-- BEGIN --

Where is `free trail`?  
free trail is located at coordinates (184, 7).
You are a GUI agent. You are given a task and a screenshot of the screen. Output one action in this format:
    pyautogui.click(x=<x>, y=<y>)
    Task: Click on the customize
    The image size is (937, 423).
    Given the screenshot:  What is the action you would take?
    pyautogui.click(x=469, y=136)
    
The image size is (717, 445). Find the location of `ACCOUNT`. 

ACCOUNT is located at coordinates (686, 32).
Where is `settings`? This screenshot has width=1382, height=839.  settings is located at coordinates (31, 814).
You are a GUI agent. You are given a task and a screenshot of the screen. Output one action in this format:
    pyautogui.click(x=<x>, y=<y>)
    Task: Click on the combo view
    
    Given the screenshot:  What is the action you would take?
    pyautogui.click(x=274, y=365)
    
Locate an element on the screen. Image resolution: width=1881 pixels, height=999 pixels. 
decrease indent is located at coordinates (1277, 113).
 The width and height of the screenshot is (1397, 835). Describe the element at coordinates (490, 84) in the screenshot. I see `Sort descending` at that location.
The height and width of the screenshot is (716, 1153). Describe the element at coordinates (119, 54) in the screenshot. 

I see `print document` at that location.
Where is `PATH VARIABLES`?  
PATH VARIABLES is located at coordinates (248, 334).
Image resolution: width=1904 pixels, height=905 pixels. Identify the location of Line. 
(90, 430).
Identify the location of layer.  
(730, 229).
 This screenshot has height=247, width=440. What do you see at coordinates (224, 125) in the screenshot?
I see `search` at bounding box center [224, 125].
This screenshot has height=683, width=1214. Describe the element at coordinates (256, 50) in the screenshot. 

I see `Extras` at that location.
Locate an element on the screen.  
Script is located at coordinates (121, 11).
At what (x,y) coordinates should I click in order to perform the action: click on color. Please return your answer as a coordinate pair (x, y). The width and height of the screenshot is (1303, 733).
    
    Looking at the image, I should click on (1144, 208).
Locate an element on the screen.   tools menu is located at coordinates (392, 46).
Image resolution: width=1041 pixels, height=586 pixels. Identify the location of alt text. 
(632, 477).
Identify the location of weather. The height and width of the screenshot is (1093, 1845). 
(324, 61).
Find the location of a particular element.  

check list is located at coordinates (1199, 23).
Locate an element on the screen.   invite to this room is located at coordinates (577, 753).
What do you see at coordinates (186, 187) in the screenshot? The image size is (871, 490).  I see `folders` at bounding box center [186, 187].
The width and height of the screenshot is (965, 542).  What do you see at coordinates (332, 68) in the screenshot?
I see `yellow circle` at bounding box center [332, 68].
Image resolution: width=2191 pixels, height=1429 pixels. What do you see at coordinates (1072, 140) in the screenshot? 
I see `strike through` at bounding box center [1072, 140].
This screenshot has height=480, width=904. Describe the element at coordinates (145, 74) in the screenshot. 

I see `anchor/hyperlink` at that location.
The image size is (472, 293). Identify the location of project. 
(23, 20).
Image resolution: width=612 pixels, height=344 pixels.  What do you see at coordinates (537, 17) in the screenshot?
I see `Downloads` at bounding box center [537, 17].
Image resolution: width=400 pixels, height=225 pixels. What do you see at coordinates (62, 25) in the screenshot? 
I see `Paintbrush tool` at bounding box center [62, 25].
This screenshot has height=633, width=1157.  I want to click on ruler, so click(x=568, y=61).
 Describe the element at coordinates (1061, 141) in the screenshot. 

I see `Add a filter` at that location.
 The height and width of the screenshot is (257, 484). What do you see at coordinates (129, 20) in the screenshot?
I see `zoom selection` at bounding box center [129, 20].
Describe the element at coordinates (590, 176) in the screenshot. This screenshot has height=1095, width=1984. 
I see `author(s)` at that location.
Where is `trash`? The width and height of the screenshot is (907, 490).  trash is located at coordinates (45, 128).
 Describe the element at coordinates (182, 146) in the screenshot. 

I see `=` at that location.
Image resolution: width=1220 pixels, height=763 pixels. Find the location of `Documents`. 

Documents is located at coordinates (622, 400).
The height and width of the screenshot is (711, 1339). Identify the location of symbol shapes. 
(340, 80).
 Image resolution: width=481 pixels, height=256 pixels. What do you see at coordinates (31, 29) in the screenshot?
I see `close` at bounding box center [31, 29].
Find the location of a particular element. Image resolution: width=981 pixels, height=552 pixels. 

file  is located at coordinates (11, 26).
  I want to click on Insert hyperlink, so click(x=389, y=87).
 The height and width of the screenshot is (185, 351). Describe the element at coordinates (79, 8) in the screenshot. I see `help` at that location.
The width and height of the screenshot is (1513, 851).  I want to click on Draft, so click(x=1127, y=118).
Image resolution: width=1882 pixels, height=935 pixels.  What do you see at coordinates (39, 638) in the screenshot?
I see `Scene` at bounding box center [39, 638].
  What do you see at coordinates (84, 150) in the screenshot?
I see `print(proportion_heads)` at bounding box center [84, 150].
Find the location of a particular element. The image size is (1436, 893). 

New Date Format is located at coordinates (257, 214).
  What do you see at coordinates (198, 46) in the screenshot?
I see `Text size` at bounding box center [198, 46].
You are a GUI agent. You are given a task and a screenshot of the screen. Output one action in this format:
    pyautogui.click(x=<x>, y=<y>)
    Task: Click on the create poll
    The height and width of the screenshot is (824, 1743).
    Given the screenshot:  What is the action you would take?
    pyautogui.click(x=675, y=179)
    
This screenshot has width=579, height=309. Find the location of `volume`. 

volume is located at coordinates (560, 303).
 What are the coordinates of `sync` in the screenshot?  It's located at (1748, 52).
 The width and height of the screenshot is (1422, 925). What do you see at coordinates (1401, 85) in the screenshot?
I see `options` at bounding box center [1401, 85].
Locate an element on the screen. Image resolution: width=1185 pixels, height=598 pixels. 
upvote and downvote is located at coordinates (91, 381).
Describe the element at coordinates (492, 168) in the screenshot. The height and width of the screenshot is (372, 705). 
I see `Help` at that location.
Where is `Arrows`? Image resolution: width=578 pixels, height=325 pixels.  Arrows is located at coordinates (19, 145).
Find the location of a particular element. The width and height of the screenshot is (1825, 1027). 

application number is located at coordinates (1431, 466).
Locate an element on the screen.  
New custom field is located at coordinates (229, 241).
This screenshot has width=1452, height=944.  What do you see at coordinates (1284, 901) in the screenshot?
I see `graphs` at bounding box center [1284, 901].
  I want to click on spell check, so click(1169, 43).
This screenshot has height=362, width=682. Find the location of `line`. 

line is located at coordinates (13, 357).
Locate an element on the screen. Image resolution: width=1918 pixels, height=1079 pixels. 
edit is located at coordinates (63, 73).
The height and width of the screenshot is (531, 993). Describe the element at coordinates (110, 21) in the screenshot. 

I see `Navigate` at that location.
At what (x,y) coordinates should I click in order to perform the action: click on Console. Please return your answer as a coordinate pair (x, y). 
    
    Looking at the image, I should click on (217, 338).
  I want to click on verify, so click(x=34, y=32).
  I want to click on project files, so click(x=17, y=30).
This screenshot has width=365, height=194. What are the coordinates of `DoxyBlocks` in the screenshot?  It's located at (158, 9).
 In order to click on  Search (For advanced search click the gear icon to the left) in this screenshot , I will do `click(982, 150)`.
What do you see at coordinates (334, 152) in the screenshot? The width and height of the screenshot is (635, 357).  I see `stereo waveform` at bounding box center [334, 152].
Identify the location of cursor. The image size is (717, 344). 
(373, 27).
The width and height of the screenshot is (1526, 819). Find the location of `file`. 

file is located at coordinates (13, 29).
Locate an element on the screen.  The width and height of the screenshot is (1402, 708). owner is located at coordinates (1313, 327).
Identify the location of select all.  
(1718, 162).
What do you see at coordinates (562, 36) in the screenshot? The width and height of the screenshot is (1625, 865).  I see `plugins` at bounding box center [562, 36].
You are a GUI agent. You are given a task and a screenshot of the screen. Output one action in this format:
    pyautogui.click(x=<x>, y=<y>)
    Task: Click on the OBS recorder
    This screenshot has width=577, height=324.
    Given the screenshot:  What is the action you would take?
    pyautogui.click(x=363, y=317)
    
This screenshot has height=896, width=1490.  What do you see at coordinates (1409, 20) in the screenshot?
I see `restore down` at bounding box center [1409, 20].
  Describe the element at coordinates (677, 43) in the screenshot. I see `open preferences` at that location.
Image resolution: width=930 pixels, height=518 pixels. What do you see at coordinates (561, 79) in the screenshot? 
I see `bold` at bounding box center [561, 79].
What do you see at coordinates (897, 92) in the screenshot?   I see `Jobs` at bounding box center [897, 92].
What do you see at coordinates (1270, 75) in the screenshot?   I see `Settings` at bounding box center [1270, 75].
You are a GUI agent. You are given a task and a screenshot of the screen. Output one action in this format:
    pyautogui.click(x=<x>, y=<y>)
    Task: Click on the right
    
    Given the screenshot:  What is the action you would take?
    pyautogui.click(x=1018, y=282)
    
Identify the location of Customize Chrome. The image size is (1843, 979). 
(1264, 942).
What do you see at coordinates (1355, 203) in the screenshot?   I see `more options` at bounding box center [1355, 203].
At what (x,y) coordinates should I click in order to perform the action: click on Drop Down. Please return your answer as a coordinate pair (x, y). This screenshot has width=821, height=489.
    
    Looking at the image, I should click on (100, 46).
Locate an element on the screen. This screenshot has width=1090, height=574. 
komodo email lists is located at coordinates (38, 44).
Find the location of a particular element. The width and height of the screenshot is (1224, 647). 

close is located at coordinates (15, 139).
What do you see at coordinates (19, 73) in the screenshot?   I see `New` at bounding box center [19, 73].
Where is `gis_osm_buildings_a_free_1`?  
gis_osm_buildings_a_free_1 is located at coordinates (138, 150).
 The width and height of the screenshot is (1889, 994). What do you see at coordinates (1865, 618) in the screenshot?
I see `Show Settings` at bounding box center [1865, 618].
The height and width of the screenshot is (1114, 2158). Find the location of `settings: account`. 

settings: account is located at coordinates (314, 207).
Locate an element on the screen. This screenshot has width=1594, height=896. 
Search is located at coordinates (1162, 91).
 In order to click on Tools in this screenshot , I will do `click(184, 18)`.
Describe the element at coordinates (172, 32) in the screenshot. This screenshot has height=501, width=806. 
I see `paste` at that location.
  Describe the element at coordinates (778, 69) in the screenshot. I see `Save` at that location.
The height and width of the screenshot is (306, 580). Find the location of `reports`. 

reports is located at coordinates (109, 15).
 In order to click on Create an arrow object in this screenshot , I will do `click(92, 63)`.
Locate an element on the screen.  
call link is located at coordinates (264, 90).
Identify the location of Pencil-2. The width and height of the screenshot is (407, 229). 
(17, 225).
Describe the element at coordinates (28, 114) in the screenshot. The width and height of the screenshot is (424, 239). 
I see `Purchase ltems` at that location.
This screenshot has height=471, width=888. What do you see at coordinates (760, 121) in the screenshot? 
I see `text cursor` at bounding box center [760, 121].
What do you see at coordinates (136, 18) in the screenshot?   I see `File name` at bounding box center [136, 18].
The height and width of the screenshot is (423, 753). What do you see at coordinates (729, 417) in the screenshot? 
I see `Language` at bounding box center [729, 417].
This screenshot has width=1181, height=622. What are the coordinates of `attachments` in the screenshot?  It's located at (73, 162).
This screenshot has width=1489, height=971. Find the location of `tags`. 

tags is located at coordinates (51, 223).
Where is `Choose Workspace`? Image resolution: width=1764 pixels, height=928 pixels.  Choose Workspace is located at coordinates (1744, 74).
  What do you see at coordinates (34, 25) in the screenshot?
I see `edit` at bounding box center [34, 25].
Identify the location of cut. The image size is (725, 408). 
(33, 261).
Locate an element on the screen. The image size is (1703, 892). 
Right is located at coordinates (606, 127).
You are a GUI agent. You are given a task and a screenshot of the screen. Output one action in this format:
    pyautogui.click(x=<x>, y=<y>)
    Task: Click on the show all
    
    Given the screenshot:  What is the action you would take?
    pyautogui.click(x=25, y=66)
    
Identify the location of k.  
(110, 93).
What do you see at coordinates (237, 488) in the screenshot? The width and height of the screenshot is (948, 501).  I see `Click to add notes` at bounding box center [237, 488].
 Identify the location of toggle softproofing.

-- END --

== Goal ==
Rewrite the material from the line containing "Image resolution: width=930" down to the line containing "What do you see at coordinates (1355, 203)", with "image size" changed to "screen size" and everything else left as it is.

== Task solution ==
Image resolution: width=930 pixels, height=518 pixels. What do you see at coordinates (561, 79) in the screenshot? 
I see `bold` at bounding box center [561, 79].
What do you see at coordinates (897, 92) in the screenshot?   I see `Jobs` at bounding box center [897, 92].
What do you see at coordinates (1270, 75) in the screenshot?   I see `Settings` at bounding box center [1270, 75].
You are a GUI agent. You are given a task and a screenshot of the screen. Output one action in this format:
    pyautogui.click(x=<x>, y=<y>)
    Task: Click on the right
    
    Given the screenshot:  What is the action you would take?
    pyautogui.click(x=1018, y=282)
    
Identify the location of Customize Chrome. The screen size is (1843, 979). 
(1264, 942).
What do you see at coordinates (1355, 203) in the screenshot?   I see `more options` at bounding box center [1355, 203].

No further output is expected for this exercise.